Your objective => When the line containing "[Wishlist] (609, 154)" appears in the entries below, begin printing there and stop after the line containing "[button] (11, 1107)"; print each of those lines exactly and no other line.

The data =>
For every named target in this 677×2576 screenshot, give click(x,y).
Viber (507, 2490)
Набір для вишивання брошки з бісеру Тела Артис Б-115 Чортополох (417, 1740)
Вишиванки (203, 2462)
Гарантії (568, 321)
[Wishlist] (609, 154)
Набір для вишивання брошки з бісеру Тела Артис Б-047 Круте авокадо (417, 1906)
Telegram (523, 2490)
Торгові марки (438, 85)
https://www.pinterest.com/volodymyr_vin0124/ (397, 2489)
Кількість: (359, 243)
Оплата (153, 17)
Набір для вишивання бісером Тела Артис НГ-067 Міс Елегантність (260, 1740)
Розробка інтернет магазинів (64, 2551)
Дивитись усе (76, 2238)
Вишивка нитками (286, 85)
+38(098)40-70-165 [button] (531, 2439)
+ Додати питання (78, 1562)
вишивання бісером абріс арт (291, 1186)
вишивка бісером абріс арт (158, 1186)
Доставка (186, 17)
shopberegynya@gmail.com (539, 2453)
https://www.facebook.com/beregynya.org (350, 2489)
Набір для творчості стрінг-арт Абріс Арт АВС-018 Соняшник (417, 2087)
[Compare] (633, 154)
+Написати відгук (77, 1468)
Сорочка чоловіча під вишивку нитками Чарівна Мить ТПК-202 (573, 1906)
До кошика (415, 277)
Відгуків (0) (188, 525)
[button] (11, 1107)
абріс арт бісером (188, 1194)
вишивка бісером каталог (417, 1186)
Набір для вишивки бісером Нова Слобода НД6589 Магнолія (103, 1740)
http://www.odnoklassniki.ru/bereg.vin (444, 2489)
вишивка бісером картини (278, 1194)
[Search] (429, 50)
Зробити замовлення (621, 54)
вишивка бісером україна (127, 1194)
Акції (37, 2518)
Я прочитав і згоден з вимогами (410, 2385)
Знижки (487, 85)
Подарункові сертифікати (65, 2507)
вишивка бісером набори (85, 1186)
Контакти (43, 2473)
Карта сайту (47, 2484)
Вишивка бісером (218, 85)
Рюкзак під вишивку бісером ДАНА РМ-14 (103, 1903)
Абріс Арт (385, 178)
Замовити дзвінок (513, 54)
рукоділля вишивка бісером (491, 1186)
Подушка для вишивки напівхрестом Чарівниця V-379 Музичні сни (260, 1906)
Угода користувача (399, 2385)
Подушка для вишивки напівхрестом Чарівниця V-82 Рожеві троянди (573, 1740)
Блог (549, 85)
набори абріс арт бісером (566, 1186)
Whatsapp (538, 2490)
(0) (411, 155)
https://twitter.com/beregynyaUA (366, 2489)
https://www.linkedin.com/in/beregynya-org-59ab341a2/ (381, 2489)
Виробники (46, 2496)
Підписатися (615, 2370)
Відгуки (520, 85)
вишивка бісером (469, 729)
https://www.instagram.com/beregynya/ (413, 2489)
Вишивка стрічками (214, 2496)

Problem solution =>
[Wishlist] (609, 154)
Набір для вишивання брошки з бісеру Тела Артис Б-047 Круте авокадо (417, 1906)
Telegram (523, 2490)
Торгові марки (438, 85)
https://www.pinterest.com/volodymyr_vin0124/ (397, 2489)
Кількість: (359, 243)
Оплата (153, 17)
Набір для вишивання бісером Тела Артис НГ-067 Міс Елегантність (260, 1740)
Розробка інтернет магазинів (64, 2551)
Дивитись усе (76, 2238)
Вишивка нитками (286, 85)
+38(098)40-70-165 [button] (531, 2439)
+ Додати питання (78, 1562)
вишивання бісером абріс арт (291, 1186)
вишивка бісером абріс арт (158, 1186)
Доставка (186, 17)
shopberegynya@gmail.com (539, 2453)
https://www.facebook.com/beregynya.org (350, 2489)
Набір для творчості стрінг-арт Абріс Арт АВС-018 Соняшник (417, 2087)
[Compare] (633, 154)
+Написати відгук (77, 1468)
Сорочка чоловіча під вишивку нитками Чарівна Мить ТПК-202 (573, 1906)
До кошика (415, 277)
Відгуків (0) (188, 525)
[button] (11, 1107)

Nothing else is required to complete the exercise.